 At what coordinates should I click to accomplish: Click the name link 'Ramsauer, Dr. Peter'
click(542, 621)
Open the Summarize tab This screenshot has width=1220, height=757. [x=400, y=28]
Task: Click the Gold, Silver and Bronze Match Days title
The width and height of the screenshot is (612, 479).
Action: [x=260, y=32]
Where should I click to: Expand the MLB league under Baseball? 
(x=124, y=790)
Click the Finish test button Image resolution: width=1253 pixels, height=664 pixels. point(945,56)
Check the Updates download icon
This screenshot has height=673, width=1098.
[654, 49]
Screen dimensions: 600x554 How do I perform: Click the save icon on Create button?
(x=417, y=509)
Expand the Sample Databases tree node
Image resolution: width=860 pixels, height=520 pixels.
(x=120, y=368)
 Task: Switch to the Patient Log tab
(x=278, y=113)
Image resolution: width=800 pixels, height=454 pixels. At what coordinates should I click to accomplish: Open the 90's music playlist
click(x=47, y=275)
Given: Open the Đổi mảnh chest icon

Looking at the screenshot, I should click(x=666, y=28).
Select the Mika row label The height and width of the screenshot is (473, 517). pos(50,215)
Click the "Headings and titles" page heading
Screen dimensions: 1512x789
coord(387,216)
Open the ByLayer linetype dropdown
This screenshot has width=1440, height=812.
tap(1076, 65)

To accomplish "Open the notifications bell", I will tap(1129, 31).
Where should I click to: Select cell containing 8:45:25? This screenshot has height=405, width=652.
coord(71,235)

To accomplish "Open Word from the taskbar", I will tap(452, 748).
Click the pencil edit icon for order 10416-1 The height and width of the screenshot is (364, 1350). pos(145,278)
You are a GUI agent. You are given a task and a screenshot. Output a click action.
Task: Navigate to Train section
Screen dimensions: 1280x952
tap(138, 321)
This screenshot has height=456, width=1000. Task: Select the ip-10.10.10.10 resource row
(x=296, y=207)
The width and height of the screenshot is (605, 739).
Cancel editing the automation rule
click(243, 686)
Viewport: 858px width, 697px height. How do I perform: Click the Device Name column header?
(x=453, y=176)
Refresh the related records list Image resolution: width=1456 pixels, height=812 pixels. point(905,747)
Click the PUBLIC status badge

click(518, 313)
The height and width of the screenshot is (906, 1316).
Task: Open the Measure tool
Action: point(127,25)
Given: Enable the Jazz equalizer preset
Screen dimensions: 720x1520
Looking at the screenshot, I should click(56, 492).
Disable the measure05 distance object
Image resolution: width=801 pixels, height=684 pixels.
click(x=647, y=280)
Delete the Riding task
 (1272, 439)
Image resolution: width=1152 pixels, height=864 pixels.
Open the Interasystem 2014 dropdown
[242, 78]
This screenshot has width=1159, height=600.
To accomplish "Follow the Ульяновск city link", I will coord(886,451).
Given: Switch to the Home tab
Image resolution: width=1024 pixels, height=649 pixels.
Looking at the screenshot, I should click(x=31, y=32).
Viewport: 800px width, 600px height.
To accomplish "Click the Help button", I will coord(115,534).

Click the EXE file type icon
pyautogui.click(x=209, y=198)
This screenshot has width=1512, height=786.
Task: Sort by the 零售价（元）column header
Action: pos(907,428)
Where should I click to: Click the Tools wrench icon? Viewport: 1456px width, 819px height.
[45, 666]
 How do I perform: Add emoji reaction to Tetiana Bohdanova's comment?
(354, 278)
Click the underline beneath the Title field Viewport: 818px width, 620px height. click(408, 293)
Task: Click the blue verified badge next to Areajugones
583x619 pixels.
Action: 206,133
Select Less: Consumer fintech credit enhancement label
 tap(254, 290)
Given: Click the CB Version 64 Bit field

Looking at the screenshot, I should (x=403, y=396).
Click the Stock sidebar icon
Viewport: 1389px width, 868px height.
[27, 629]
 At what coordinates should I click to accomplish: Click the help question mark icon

****************

REQUIRED WORK:
Set the whole listing down again so that it matches the original exactly.

ANSWER SECTION:
 At what coordinates should I click to accomplish: Click the name link 'Ramsauer, Dr. Peter'
click(542, 621)
Open the Summarize tab This screenshot has width=1220, height=757. [x=400, y=28]
Task: Click the Gold, Silver and Bronze Match Days title
The width and height of the screenshot is (612, 479).
Action: [x=260, y=32]
Where should I click to: Expand the MLB league under Baseball? 
(x=124, y=790)
Click the Finish test button Image resolution: width=1253 pixels, height=664 pixels. point(945,56)
Check the Updates download icon
This screenshot has height=673, width=1098.
[654, 49]
Screen dimensions: 600x554 How do I perform: Click the save icon on Create button?
(x=417, y=509)
Expand the Sample Databases tree node
Image resolution: width=860 pixels, height=520 pixels.
(x=120, y=368)
 Task: Switch to the Patient Log tab
(x=278, y=113)
Image resolution: width=800 pixels, height=454 pixels. At what coordinates should I click to accomplish: Open the 90's music playlist
click(x=47, y=275)
Given: Open the Đổi mảnh chest icon

Looking at the screenshot, I should click(x=666, y=28).
Select the Mika row label The height and width of the screenshot is (473, 517). pos(50,215)
Click the "Headings and titles" page heading
Screen dimensions: 1512x789
coord(387,216)
Open the ByLayer linetype dropdown
This screenshot has width=1440, height=812.
tap(1076, 65)

To accomplish "Open the notifications bell", I will tap(1129, 31).
Where should I click to: Select cell containing 8:45:25? This screenshot has height=405, width=652.
coord(71,235)

To accomplish "Open Word from the taskbar", I will tap(452, 748).
Click the pencil edit icon for order 10416-1 The height and width of the screenshot is (364, 1350). pos(145,278)
You are a GUI agent. You are given a task and a screenshot. Output a click action.
Task: Navigate to Train section
Screen dimensions: 1280x952
tap(138, 321)
This screenshot has height=456, width=1000. Task: Select the ip-10.10.10.10 resource row
(x=296, y=207)
The width and height of the screenshot is (605, 739).
Cancel editing the automation rule
click(243, 686)
Viewport: 858px width, 697px height. How do I perform: Click the Device Name column header?
(x=453, y=176)
Refresh the related records list Image resolution: width=1456 pixels, height=812 pixels. point(905,747)
Click the PUBLIC status badge

click(518, 313)
The height and width of the screenshot is (906, 1316).
Task: Open the Measure tool
Action: point(127,25)
Given: Enable the Jazz equalizer preset
Screen dimensions: 720x1520
Looking at the screenshot, I should click(56, 492).
Disable the measure05 distance object
Image resolution: width=801 pixels, height=684 pixels.
click(x=647, y=280)
Delete the Riding task
 (1272, 439)
Image resolution: width=1152 pixels, height=864 pixels.
Open the Interasystem 2014 dropdown
[242, 78]
This screenshot has width=1159, height=600.
To accomplish "Follow the Ульяновск city link", I will coord(886,451).
Given: Switch to the Home tab
Image resolution: width=1024 pixels, height=649 pixels.
Looking at the screenshot, I should click(x=31, y=32).
Viewport: 800px width, 600px height.
To accomplish "Click the Help button", I will coord(115,534).

Click the EXE file type icon
pyautogui.click(x=209, y=198)
This screenshot has width=1512, height=786.
Task: Sort by the 零售价（元）column header
Action: pos(907,428)
Where should I click to: Click the Tools wrench icon? Viewport: 1456px width, 819px height.
[45, 666]
 How do I perform: Add emoji reaction to Tetiana Bohdanova's comment?
(354, 278)
Click the underline beneath the Title field Viewport: 818px width, 620px height. click(408, 293)
Task: Click the blue verified badge next to Areajugones
583x619 pixels.
Action: 206,133
Select Less: Consumer fintech credit enhancement label
 tap(254, 290)
Given: Click the CB Version 64 Bit field

Looking at the screenshot, I should (x=403, y=396).
Click the Stock sidebar icon
Viewport: 1389px width, 868px height.
[27, 629]
 At what coordinates should I click to accomplish: Click the help question mark icon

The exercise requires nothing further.